On 4 March 2014, Pereira was admitted to Manipal Hospital in Dona Paula due to her deteriorating medical condition. The following day, she was transferred to the Intensive Care Unit (ICU). She died at approximately 2:40 am on her birthday. Her funeral ceremony took place on 9 March 2014, following a Eucharist celebration held at 3:30 pm at Our Lady of Merces Church in Colva.

===Reactions===
Prince Jacob, the president of the Tiatr Academy of Goa, acknowledged Pereira as a dedicated and prolific actor who selflessly served the Konkani stage. He noted the coincidence of her dying on her birthday and described her as a distinguished presence both on and off the stage, using the term sobit sundori to define her. Despite her illness, the tiatr community united to provide financial support for her treatment, but unfortunately, her destiny took a different course.

Jessie Dias, a veteran tragedienne from Anjuna, expressed deep sorrow over Pereira's untimely demise. She had shared the stage with Pereira in the tiatr Maim Dukhi, Sasumaim Sukhi by Star of Curtorim (Xeza Pai). Jessie reminisced about their time together during 1978–79 when Pereira frequently stayed at her residence after late-night performances. Jessie had visited Pereira a few days prior to her death and assured her of her support through prayers. She described Pereira as someone who bravely endured her illness.

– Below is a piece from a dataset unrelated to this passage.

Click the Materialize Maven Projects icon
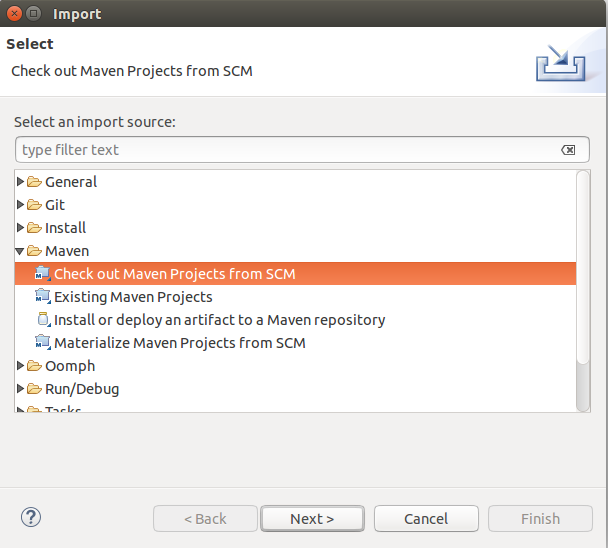 [x=42, y=343]
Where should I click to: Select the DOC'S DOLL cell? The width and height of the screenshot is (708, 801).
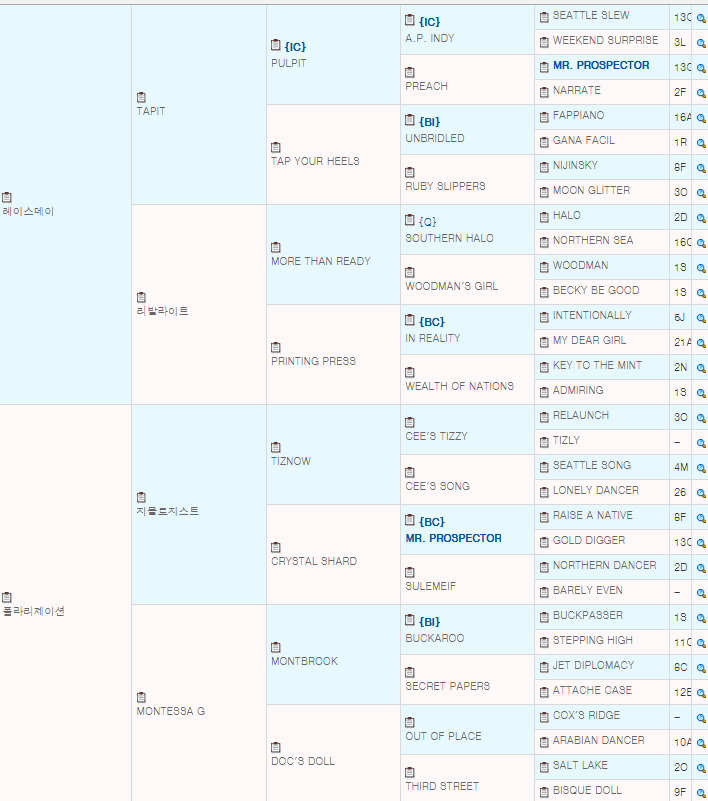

Tomazinho Cardozo, the editor of Amcho Avaz and a director who cast Pereira in four of his plays, recognized her as a talented artist, particularly adept in tragic roles. He admired her ability to effortlessly portray challenging characters and praised her natural beauty as a valuable asset. He mourned the loss of such a young and gifted performer.

Daniel F de Souza, a renowned Konkani writer, shared his recollections of Pereira, describing her as a warm-hearted and affectionate individual. He highlighted her versatility as an artist and her ability to enhance the Konkani stage with her innate beauty. He emphasized her simplicity, which endeared her to others, and lamented the significant loss suffered by the Konkani stage due to her untimely demise. Pereira had been an integral part of Roseferns' troupe for 13 consecutive years, making her debut with his troupe in the tiatr Sot Tem Sot (Truth is Truth). De Souza remembered her as a talented artist who diligently fulfilled her responsibilities. Her illness caused her considerable suffering, and her death represents a profound loss to the Konkani stage.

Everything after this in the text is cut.